Actually, you are providing a little test right here of the "different
references
for the same perception" theory of taste. Presumably, the more I
explain PCT, the
more your perception of PCT corresponds to mine. Yet, as our
perceptions of PCT
become more alike, our liking for PCT becomes more unalike.

Really? So you see me as an expert in PCT who has a reference for his
perception of PCT that causes him to dislike it. I would have thought
that my reservations were due to a faulty grasp of the strengths of the
model, but I will defer to your judgment.

Bruce Gregory

[From Rick Marken (2003.11.24.1420)]

Bruce Gregory 2003.11.24.1430)]

   > Rick Marken (2003.11.24.1000)

   If I understand your reasoning, a wine connoisseur and I taste the same
   thing when we sample a wine. Call me pig headed, but I simply don't
   believe this is true, no matter how often you repeat it.

I would say that the wine connoisseur and you _could_ taste the same things.
You
would simply have to learn (as the wine connoisseur had to learn at some
time) which
perceptual variables to notice when evaluating wine and at which references
those
perceptions should be at for the wine to be considered good.
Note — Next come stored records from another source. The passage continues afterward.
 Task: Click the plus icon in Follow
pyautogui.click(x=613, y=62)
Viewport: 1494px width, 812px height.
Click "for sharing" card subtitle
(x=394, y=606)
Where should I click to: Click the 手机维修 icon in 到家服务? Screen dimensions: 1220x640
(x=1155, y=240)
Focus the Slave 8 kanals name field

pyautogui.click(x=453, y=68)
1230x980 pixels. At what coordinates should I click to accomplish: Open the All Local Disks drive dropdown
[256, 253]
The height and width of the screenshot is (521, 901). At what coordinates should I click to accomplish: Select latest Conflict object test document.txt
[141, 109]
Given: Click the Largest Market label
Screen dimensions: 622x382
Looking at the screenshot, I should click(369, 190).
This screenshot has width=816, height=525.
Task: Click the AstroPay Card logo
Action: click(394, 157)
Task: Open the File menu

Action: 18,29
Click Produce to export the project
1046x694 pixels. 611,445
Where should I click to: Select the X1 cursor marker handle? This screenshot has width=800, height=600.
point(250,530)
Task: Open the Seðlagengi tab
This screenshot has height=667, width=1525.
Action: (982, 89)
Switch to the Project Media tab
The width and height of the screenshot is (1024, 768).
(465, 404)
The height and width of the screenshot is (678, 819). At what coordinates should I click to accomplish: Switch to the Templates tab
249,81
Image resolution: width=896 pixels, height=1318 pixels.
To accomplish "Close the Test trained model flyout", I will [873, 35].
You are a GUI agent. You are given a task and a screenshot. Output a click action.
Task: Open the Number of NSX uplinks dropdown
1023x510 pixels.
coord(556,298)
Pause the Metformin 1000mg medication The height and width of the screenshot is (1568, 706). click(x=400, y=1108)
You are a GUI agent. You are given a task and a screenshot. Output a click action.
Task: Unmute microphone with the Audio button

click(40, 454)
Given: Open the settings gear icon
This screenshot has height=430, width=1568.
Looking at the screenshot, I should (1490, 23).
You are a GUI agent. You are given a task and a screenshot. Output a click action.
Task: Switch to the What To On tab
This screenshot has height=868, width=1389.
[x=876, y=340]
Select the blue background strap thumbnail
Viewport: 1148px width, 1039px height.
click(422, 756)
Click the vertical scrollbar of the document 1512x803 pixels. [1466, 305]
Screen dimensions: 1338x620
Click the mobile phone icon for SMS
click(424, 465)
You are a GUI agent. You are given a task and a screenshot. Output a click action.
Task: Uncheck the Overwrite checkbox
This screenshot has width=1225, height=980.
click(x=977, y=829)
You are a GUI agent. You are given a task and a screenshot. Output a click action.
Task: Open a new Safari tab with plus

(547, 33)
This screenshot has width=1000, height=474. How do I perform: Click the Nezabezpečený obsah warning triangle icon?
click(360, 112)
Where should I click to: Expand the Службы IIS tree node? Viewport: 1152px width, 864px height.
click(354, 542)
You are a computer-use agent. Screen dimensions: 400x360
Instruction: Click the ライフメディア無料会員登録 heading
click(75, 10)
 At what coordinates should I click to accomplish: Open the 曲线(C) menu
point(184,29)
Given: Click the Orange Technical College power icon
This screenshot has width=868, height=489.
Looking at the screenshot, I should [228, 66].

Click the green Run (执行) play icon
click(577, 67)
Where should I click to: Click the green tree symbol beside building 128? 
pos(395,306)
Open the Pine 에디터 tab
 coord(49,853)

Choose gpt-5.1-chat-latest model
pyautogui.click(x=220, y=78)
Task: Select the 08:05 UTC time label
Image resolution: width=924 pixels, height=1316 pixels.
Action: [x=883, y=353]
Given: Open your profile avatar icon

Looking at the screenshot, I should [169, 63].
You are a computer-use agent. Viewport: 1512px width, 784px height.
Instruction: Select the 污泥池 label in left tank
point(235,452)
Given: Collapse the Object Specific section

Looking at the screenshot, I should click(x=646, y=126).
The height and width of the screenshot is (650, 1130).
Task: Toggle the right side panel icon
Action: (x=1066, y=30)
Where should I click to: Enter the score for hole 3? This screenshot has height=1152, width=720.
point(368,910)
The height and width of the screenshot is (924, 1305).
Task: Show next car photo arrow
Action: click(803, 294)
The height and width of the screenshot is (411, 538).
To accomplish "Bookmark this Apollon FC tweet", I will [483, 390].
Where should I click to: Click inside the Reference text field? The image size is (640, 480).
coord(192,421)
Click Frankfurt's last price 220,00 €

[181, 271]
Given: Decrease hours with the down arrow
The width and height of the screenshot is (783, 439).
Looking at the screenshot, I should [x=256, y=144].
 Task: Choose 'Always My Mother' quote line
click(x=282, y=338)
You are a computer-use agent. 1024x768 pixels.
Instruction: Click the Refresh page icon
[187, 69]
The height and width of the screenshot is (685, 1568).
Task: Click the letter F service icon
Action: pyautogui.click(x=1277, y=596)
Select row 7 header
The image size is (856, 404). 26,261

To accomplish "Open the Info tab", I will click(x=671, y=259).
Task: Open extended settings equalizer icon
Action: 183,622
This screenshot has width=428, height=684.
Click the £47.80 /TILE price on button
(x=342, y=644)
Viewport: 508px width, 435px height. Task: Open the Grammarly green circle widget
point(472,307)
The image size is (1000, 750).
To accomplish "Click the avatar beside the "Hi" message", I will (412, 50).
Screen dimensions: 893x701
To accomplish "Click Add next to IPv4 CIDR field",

Winemakers use
wine
connoisseurs (tasters) to judge whether people will like their wine. If wine
tasters
didn't perceive wine as did the potential purchasers of the wine -- and
adopt
references for those perceptions that were, hopefully, similar to those of
the
potential purchasers -- they would not be of much use to the winemaker.

   Here's a simple example of a tracking task. I am controlling my
   perception that delta x, delta y is a minimum. You are controlling your
   perception that delta r is a minimum. Assuming we are controlling
   roughly equally well, are we perceiving the same thing?

No. We would be controlling different variables. In this case, you can tell
whether
or not people are controlling the same perceptual variables -- a Cartesian
or polar
representation of cursor position -- by doing the appropriates tests for the
controlled variable. I describe an experiment that does just this in my
"Degrees of
freedom" paper in _Mind Readings_. I tested to see whether people who are
controlling the two dimensional position of a cursor are controlling a
Cartesian or
polar representation of the cursor. It turns out that all the people tested
in my
experiment controlled the same Cartesian representation of the cursor. This
doesn't
mean that people can't control a polar representation; they just didn't in
my study.

You seem to think I'm saying that people all perceive the world in the same
way. This
is not true. I know that people can perceive things I can't or don't
perceive and
vice versa. What I am saying is that people clearly perceive many of the
same
perceptual variables. According to PCT they all perceive the same _types_ of
variables. And they clearly control many of the same variables within those
type
classes. If this were not true, communication would be impossible and
conflicts would
not exist.

People do often have different "tastes" regarding the _same_ perceptual
variable. I
think this difference can only be explained in terms of a difference in
references
for the state of that variable. People clearly have different tastes, for
example,
regarding the "doneness of meat". This is a perceptual variable that is
unquestionably perceived the same by different people. There is not a
steakhouse in
the world that hasn't figured out that all steak eaters control this _same_
perceptual variable relative to different references. If how one likes the
steak were
a matter of differences in how people perceive doneness then the steakhouses
would be
out of business. Since different people would perceive the same steak in
different
ways the steakhouse would have no way of knowing how to cook the steak to
satisfy
different customers. As it is, the steakhouse can control it's perception
of the
"doneness" of a steak and have a pretty good idea that it can get close to
the
different references of a person who like this variable in the state "rare",
"medium"
or "well done".

  > Yet, as our perceptions of PCT
  > become more alike, our liking for PCT becomes more unalike.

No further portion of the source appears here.